The transactional island leverages conventional multicore CPUs with multi‑level caches and a row‑oriented (NSM) data layout, optimizing for cache‑friendly, low‑latency transaction processing. The analytical island, in contrast, employs processing‑in‑memory (PIM) cores embedded in the logic layer of 3D‑stacked DRAM, using a column‑oriented (DSM) layout to execute large‑scale analytical queries close to the data, thereby eliminating the dominant memory‑bandwidth bottleneck.
Polynesia further introduces custom hardware accelerators that streamline update propagation and consistency enforcement.

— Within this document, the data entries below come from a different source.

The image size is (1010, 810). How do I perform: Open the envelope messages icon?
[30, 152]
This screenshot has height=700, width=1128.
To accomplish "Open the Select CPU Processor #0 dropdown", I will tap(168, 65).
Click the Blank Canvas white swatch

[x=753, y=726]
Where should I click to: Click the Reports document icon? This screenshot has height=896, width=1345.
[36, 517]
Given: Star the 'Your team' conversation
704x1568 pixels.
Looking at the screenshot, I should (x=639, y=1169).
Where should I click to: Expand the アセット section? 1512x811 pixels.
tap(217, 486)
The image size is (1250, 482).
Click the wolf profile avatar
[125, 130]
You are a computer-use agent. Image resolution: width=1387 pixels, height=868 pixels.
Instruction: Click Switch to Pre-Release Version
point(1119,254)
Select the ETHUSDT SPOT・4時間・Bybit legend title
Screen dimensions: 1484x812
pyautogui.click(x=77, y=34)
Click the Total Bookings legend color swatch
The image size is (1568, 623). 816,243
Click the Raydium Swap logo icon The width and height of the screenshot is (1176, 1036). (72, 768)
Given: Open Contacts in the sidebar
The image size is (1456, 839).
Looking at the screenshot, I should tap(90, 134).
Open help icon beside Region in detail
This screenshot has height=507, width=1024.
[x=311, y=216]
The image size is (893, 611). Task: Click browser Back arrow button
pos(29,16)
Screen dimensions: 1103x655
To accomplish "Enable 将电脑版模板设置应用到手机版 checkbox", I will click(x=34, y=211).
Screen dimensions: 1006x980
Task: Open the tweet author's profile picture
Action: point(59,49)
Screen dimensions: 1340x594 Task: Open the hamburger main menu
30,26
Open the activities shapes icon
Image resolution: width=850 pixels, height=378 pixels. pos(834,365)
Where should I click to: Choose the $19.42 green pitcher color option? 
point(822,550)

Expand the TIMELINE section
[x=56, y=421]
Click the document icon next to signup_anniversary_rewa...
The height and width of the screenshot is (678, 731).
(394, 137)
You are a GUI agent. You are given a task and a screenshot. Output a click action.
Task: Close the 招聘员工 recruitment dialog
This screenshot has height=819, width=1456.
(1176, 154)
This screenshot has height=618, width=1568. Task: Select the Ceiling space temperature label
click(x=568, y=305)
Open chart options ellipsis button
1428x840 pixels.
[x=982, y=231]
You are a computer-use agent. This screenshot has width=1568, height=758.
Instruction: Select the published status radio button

Instead of costly snapshot copies or MVCC version‑chain traversals, the accelerators aggregate transaction logs, convert updates into the analytical island’s format, and stream them directly to PIM cores. This design guarantees data freshness for analytics while keeping the overhead of maintaining a consistent view low.
Data placement and runtime scheduling are also co‑designed with the islands. Transactional data remains in CPU‑friendly memory regions, whereas analytical data is placed in memory regions optimized for PIM access. The scheduler dynamically assigns analytical tasks to PIM cores based on workload characteristics, while transactional threads continue to run on the CPU, minimizing interference and maximizing overall memory bandwidth utilization.
Experimental evaluation compares Polynesia against three state‑of‑the‑art HTAP systems modeled after Hyper, AnkerDB, and Batch‑DB. Across a suite of benchmarks, Polynesia achieves an average 1.70× improvement in transactional throughput and a 3.74× improvement in analytical throughput. Energy consumption is reduced by 48 % relative to the most energy‑efficient baseline. These results demonstrate that island‑based partitioning combined with specialized accelerators and PIM can simultaneously deliver high performance, data freshness, and energy efficiency in HTAP environments.
The paper acknowledges limitations, notably the reliance on emerging 3D‑stacked DRAM and PIM hardware, which may increase upfront costs, and the added complexity of managing replicated islands and their synchronization. Future work is suggested in exploring cost‑effective memory technologies, dynamic reconfiguration of islands, and extending the architecture to other workloads such as streaming analytics and machine‑learning pipelines.